§ REQUIREMENTS: Please set down, word for word, the lines starting at the one containing "Where should I" and ending at the one containing "coord(652,299)", and leave the pictures out of your answer.

>> begin INFORMATION GIVEN

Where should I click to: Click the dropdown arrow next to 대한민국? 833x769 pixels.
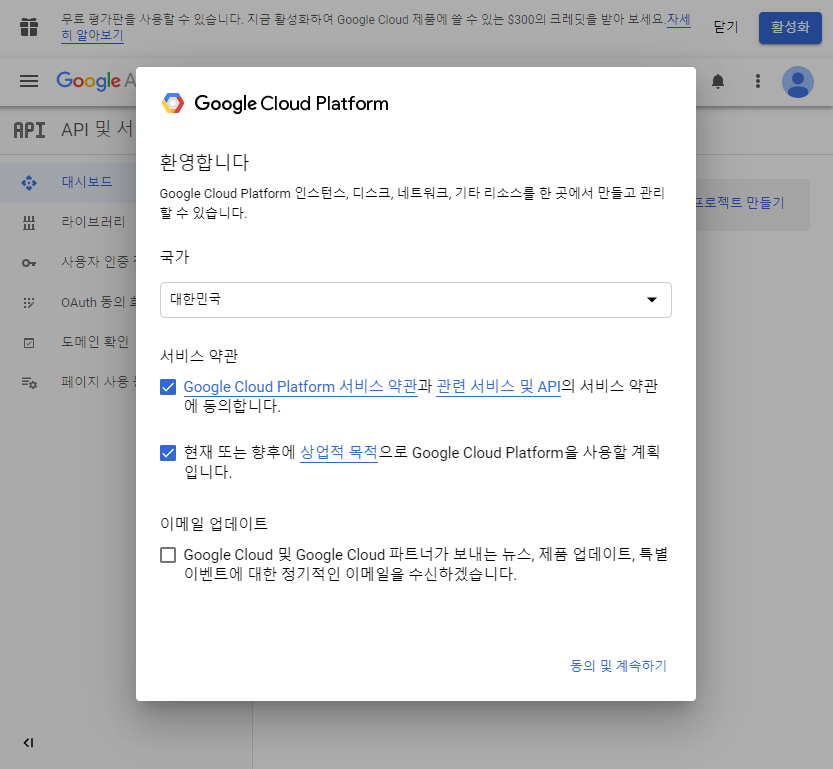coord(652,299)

>> end INFORMATION GIVEN
>> begin INFORMATION GIVEN

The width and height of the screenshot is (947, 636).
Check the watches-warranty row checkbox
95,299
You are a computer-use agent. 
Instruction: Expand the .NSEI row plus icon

>> end INFORMATION GIVEN

§ FULL ANSWER:
Where should I click to: Click the dropdown arrow next to 대한민국? 833x769 pixels.
coord(652,299)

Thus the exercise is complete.